What will be the impact of Ting’s purchase of a majority stake in Charlottesville’s Blue Ridge Internetworks? Hopefully more fiber in more places, better accessibility, lower prices, and higher property values.
“Charlottesville” is a great “holiday town” … whatever that means.
Travel & Leisure Magazine ranked Charlottesville as #22 in their list of “America’s Best Towns for the Holidays.”
1) I’ve gleefully driven through the Corner multiple times since (most of) the students have departed; it’s so much quieter right now.
2) I put “Charlottesville” in quotation marks as the Magazine clearly means “the Charlottesville area” …
Two stories at Charlottesville Tomorrow this week are worth noting (in truth, all their stories are), in part because they mesh with a conversation last night with a potential new client contemplating moving to Charlottesville from out West.
Two points he made:
1) They are considering moving to Charlottesville in part because they want a higher and better quality of life, and hope to achieve that with less traffic and a shorter commute.
2) He expressed concern that Charlottesville hadn’t grown in two decades. I advised to look at the population growth in Albemarle County (related: Should I move to Charlottesville?) Albemarle’s population has grown remarkably over the past 20 years while Charlottesville has remained fairly steady.

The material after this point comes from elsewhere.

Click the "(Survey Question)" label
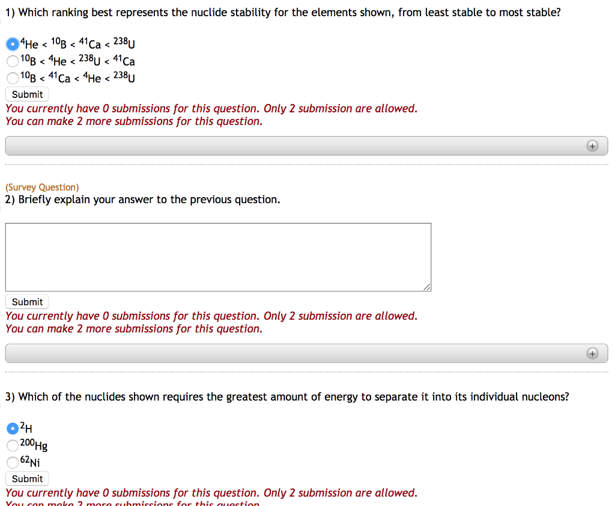The image size is (615, 506). (x=42, y=187)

On to the Charlottesville Tomorrow stories:
“I really do think we are in a new era of the development area,” Sheffield said. “Without a doubt, I think things are going to move faster and faster and we need to get ahead of it.”

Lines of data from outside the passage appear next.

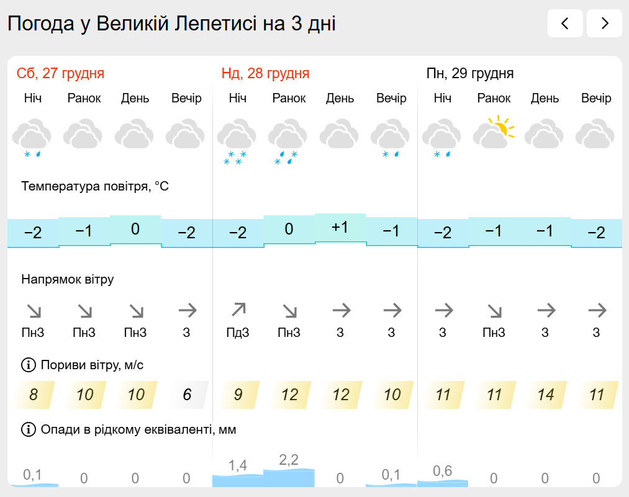The width and height of the screenshot is (629, 497).
Task: Click the 2,2 mm precipitation bar
Action: 289,477
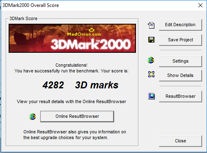Screen dimensions: 207x153
Task: Launch the ResultBrowser button
Action: point(180,97)

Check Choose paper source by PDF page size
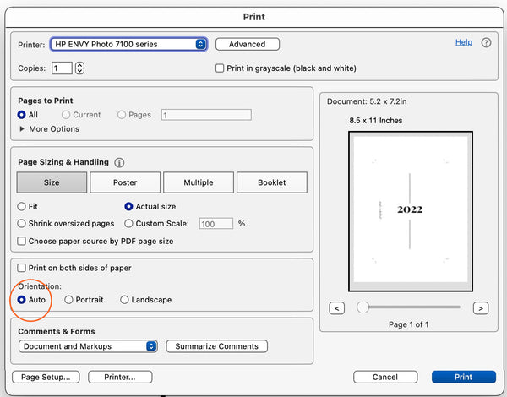22,241
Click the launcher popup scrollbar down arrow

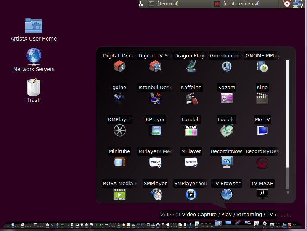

The population of Albemarle is projected to be 134,196 in 2030. The plan assumes nearly 15,000 additional dwelling units will need to be in place to absorb that growth.
The supervisors’ monthly review of the plan will continue in December when they are expected to take up chapters on transportation and parks. Echols said she is hoping the plan will go to a public hearing in April.
“Like many counties evolving from a rural level of service to an urban one, Albemarle is seeing a changing role for managing transportation issues,” said Mark Graham, the county’s community development director.
Graham said that 65 percent of Albemarle residents will be in the urban area by 2040, compared with around 45 percent today. The county estimates there are now 104,580 residents.